Going under the subheading of ‘Stories From Four Decades of Court Reporting; Or, How I Fell Out of Love With the Canadian Justice System’, this was first brought out in 2013 on the 29th of October. Released through the ‘Doubleday Canada’ publishing label, this would originally work as a stand-alone non-fiction title. Compiling a series of cases that Blatchford reported on during her life, it brings them together here in one complete collection.

Beginning in 1978, this follows the career of Christie Blatchford reporting from the Canadian courtrooms, giving a behind the scenes look at it all. It shows how judges deal with the politics of their surroundings, and how the judicial system of law is laid out. Getting to the heart of it, she gives an inside look at the various issues surrounding this system, providing readers with another angle. Not holding back, Blatchford makes sure to voice her own opinions along the way, keeping it genuine and honest.

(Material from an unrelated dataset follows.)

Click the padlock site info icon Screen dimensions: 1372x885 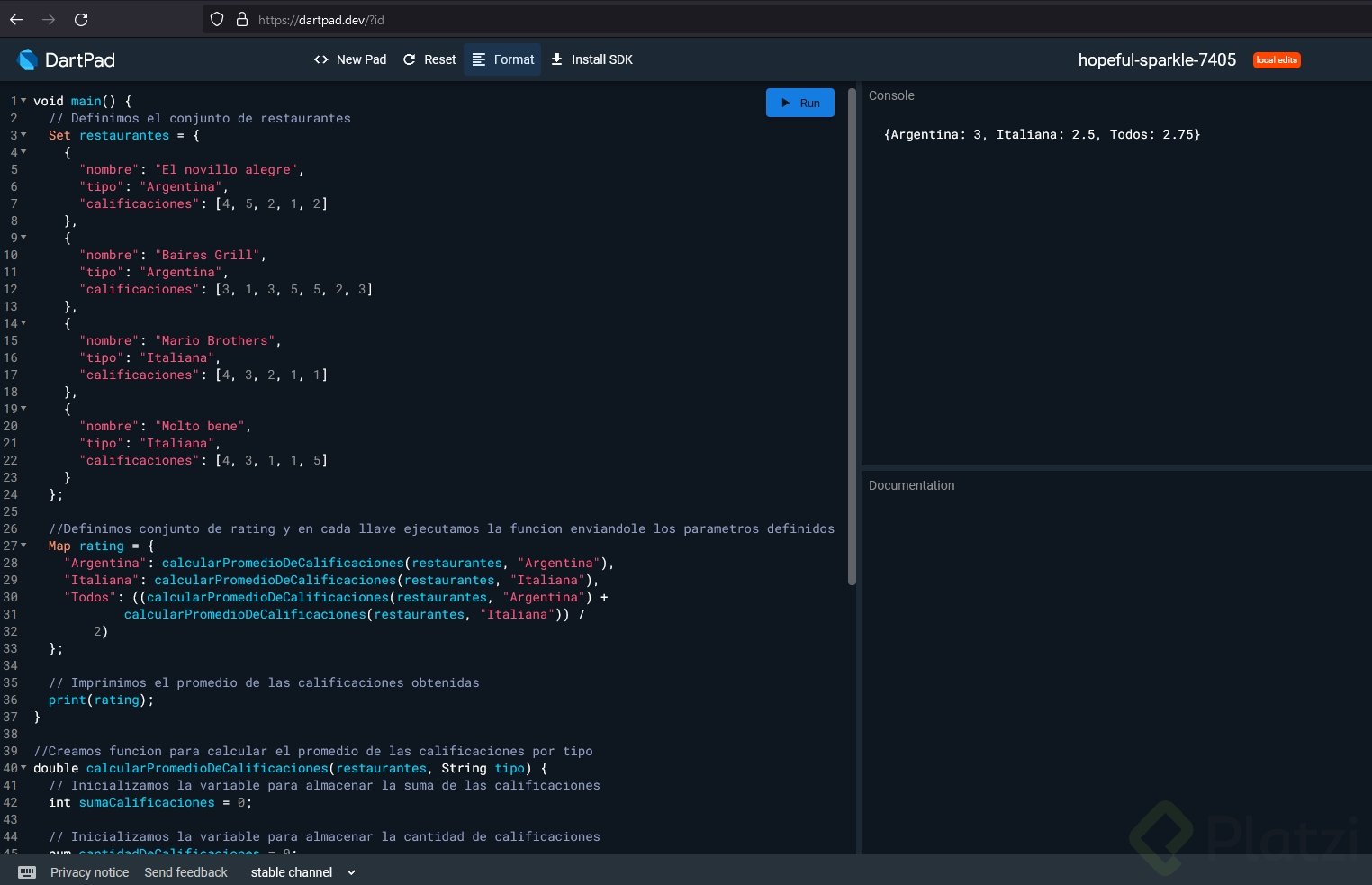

It doesn’t leave anything out, as it’s direct and to the point, with its straightforward, no nonsense style of recounting details and dates. Giving its audience an alternative view on the world of law, there’s plenty to get invested in here, for both those interested in the legal field, as well as new comers. The writing is accessible, allowing its audience in easily, making sure to give them all the details along the way.

Fifteen Days

This would be the first non-fiction title coming out from Christie Blatchford, with it going under the subheading of ‘Stories of Bravery, Friendship, Life and Death From Inside the New Canadian Army’. Initially published through the ‘Anchor Canada’ imprint, it first published on 9th of October in 2007, setting up the non-fiction work of Blatchford. Reporting from within the army, it provides a first-hand account of everything that went on there, and what she got to witness during her time reporting.

Giving an account of the individuals that served in the Canadian forces, Blatchford brings their time in Afghanistan to life. Dealing with it with tact and sensitivity, she manages to get inside what it was really like for them, as she hears their story. Talking to the members of the 1st Battalion, of Princess Patricia’s Canadian Light Infantry, she looks at what it was like away, and when they returned. The stories are true, and therefore all the more hard-hitting when being recounted, making for an entirely real and authentic read. Providing testament to their experiences, it tells their story, as it documents military life in modern times, and what it means in the twenty-first century.